[Your objective]:
In the items between the line holding "Describe the element at coordinates (1236, 342)" and the line holding "What do you see at coordinates (577, 361)", inclusive, change "Identify the location of" to "Find the position of". Return only those lines, otherwise unchanged.

[Pixel coordinate grounding items]
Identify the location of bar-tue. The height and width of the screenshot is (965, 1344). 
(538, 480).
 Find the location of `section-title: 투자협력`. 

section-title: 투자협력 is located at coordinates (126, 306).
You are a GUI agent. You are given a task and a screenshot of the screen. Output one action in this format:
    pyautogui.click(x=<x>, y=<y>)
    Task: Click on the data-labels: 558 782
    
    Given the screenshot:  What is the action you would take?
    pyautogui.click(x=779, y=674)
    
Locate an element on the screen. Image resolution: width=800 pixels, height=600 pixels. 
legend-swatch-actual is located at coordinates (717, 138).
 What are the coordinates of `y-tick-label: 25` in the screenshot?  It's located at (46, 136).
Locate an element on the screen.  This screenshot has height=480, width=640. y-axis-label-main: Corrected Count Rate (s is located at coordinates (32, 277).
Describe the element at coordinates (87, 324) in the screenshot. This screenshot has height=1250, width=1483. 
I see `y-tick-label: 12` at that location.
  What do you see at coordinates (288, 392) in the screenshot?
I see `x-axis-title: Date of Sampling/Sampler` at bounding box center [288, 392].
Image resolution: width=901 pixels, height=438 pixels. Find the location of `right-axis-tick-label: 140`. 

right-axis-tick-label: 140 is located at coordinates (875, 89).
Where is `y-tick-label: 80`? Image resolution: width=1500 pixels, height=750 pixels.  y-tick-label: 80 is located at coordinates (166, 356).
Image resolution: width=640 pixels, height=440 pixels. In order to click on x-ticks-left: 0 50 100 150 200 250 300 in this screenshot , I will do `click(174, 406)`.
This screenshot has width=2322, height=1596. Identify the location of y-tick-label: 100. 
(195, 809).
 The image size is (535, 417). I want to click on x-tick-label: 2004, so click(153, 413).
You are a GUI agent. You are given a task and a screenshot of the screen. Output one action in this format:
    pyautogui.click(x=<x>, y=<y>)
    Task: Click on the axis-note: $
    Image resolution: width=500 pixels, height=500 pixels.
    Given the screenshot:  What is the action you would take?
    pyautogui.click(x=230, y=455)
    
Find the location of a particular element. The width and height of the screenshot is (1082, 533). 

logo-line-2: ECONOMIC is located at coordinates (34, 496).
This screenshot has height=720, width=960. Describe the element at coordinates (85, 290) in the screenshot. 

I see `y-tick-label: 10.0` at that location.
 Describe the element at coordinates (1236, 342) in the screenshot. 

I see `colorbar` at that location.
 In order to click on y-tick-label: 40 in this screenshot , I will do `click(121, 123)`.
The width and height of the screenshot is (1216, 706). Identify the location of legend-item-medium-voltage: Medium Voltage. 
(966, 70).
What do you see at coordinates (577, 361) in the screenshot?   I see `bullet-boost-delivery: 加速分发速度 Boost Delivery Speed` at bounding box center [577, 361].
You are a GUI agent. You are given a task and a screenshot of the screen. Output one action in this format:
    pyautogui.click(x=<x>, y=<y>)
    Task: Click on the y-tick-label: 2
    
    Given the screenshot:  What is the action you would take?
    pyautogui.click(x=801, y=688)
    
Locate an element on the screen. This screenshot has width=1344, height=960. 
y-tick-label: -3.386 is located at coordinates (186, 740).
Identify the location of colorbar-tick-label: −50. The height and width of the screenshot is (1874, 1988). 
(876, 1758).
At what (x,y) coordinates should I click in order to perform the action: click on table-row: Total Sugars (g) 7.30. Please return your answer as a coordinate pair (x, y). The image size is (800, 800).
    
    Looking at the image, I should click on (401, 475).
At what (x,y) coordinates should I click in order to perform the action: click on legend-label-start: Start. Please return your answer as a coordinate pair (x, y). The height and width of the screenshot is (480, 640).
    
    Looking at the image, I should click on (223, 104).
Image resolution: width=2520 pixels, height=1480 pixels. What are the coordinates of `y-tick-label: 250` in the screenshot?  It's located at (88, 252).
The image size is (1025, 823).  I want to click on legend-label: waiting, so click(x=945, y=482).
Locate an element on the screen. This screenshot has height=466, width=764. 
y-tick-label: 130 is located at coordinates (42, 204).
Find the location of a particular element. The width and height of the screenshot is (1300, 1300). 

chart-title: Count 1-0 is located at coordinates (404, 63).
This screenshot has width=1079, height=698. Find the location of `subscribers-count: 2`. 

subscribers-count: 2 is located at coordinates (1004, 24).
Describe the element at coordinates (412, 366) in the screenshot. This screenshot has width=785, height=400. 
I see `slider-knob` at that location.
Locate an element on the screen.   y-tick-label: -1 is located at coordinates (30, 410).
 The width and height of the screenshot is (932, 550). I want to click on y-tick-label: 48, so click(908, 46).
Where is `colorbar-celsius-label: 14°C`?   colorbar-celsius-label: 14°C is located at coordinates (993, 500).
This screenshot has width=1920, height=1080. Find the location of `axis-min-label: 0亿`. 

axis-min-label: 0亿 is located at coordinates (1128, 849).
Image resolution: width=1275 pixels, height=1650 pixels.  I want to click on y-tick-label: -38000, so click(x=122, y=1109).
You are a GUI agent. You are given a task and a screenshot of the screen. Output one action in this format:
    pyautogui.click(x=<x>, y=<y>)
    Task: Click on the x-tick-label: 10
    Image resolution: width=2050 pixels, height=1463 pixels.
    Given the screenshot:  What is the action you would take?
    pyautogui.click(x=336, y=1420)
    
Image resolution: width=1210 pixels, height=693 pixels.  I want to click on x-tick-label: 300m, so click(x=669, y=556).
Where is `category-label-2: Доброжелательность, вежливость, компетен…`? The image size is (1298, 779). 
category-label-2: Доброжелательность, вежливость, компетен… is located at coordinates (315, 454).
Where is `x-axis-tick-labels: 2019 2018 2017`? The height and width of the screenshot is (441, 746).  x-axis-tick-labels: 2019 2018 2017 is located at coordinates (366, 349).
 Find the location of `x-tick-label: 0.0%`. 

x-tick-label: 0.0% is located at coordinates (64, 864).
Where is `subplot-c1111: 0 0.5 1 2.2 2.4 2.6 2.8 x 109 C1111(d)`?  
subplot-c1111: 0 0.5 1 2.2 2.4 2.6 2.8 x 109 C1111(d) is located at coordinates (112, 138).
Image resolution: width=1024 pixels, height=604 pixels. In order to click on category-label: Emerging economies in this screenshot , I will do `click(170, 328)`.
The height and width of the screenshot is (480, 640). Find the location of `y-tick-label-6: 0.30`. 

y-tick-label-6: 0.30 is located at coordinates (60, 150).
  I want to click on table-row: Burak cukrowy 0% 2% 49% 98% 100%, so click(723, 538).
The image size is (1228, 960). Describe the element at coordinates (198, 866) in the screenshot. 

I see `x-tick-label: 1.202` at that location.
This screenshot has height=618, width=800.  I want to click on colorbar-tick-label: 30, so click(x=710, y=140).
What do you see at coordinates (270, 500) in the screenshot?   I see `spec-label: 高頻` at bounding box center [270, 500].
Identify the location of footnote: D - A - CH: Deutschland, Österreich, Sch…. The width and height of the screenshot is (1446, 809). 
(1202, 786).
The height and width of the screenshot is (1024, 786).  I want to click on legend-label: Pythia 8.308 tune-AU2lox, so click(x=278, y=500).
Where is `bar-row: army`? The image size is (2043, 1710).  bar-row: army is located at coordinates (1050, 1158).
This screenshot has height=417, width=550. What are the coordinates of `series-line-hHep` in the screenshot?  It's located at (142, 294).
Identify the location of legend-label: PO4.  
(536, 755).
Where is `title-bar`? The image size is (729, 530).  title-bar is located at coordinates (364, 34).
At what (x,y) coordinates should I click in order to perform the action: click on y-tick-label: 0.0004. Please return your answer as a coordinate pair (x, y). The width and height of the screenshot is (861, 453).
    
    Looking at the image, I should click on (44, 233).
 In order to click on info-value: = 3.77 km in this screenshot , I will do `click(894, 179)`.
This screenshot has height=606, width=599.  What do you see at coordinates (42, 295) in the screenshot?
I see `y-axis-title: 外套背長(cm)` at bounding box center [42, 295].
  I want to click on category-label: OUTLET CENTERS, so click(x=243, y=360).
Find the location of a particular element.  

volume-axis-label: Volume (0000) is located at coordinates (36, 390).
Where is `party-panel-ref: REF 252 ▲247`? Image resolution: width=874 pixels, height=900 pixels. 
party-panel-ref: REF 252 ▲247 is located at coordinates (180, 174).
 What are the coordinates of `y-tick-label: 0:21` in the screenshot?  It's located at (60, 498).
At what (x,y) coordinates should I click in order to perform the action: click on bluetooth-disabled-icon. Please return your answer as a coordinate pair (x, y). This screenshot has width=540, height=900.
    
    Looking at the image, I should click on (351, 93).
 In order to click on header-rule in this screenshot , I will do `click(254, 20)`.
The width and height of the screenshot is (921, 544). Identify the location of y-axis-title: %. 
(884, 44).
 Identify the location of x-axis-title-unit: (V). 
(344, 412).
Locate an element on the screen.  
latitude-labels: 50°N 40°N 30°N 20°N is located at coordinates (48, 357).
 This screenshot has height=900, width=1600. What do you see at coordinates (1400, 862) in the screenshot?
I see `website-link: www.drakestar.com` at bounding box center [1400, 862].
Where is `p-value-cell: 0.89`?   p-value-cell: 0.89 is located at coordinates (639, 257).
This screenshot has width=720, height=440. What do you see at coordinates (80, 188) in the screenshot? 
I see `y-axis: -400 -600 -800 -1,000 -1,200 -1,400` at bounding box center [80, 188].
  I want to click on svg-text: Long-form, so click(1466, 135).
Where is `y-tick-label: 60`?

[Answer box]:
 Describe the element at coordinates (1236, 342) in the screenshot. 

I see `colorbar` at that location.
 In order to click on y-tick-label: 40 in this screenshot , I will do `click(121, 123)`.
The width and height of the screenshot is (1216, 706). Find the position of legend-item-medium-voltage: Medium Voltage. 
(966, 70).
What do you see at coordinates (577, 361) in the screenshot?   I see `bullet-boost-delivery: 加速分发速度 Boost Delivery Speed` at bounding box center [577, 361].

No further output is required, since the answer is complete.